**Exercise description**
Rewrite the items from the line containing "Select the ART010 cell" up to and including the line containing "click(x=1149, y=145)", changing every "icon" to "symbol" and keeping everything else the same. Omit the pictures from your answer.
──────── Data to process ────────
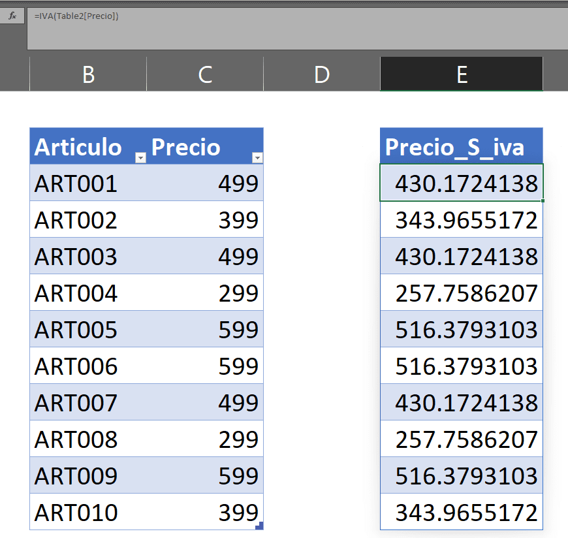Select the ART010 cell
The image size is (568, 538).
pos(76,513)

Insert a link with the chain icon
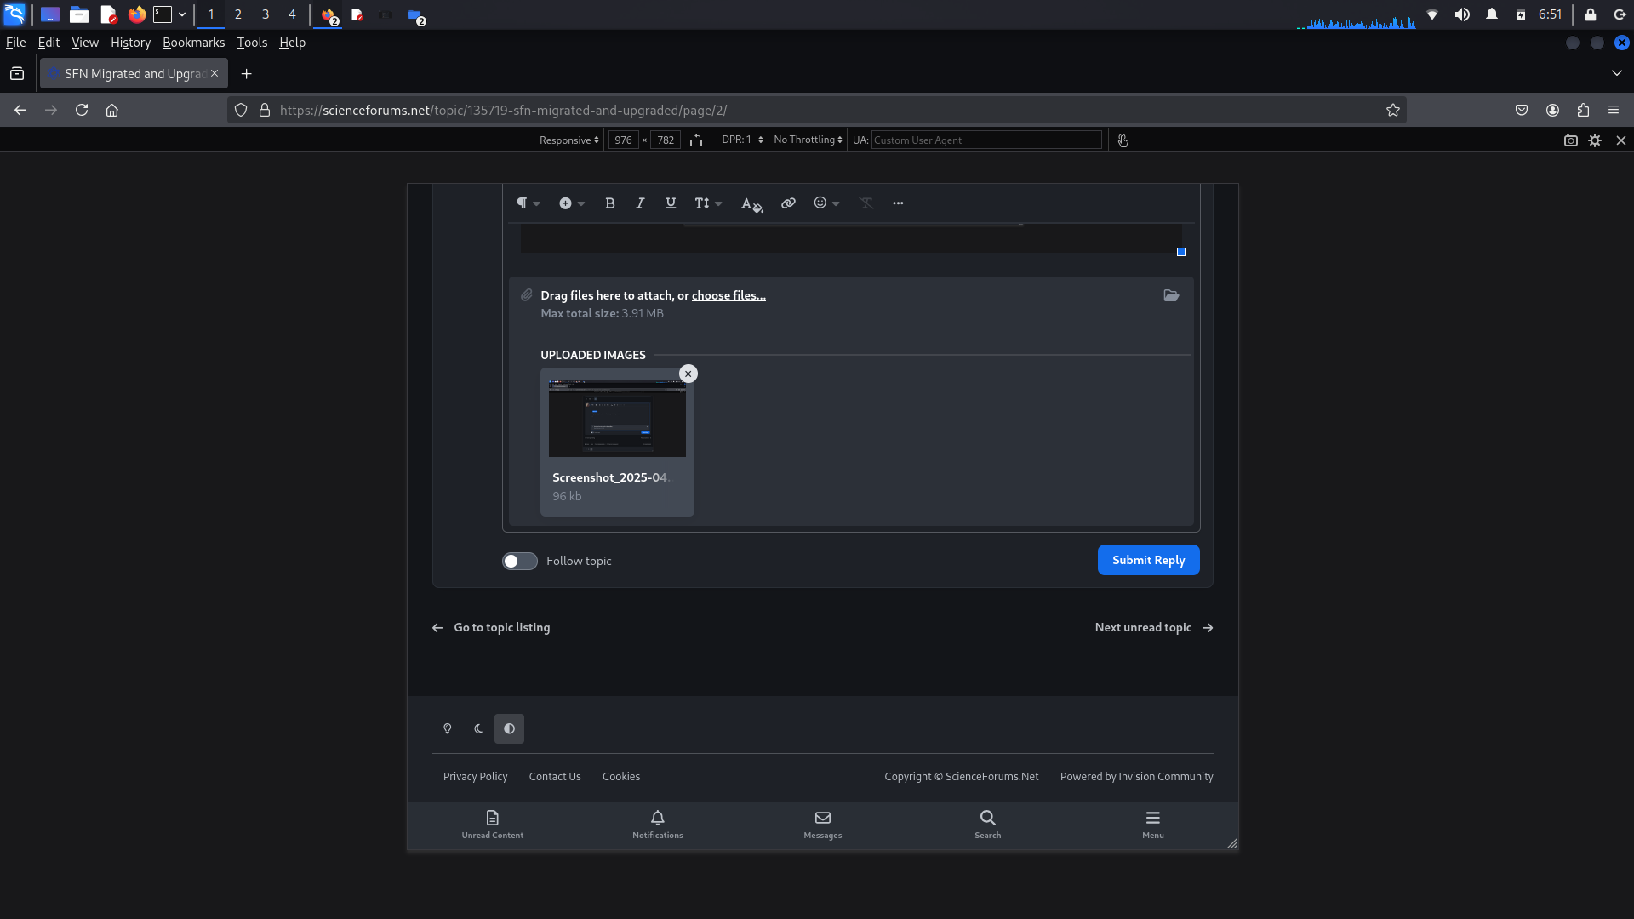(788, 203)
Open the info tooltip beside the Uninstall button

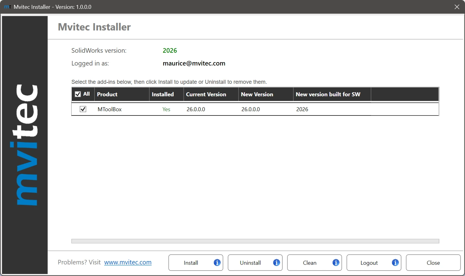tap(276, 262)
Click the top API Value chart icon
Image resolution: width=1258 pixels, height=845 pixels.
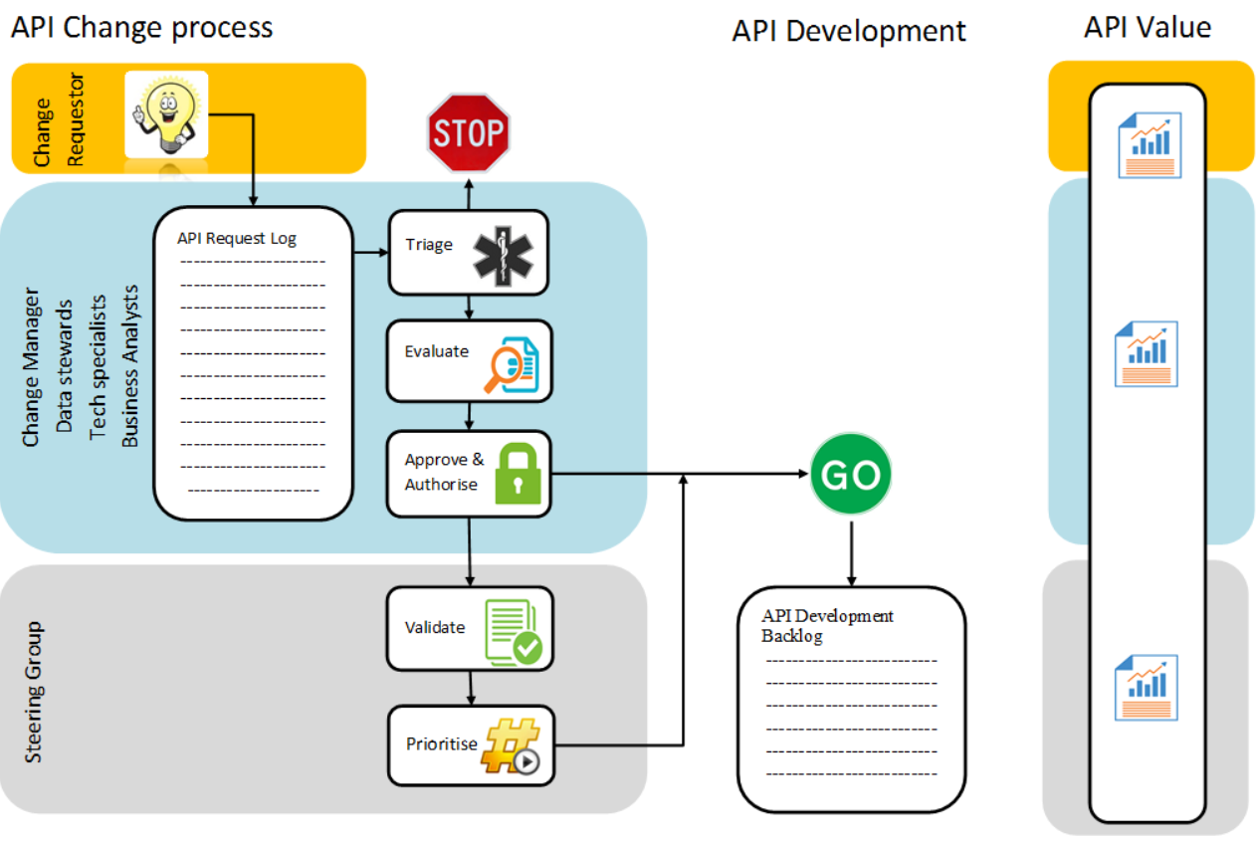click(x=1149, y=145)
────────
──────── Data to process ────────
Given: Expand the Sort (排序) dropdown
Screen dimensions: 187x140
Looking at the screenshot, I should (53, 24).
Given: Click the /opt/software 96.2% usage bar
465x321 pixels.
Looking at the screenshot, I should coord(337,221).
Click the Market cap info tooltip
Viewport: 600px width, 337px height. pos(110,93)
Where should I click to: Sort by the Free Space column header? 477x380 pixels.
────────
**Output below**
Select the ART010 cell
The image size is (568, 538).
pos(76,513)

Insert a link with the chain symbol
(788, 203)
Open the info tooltip beside the Uninstall button

tap(276, 262)
Click the top API Value chart symbol
Image resolution: width=1258 pixels, height=845 pixels.
click(x=1149, y=145)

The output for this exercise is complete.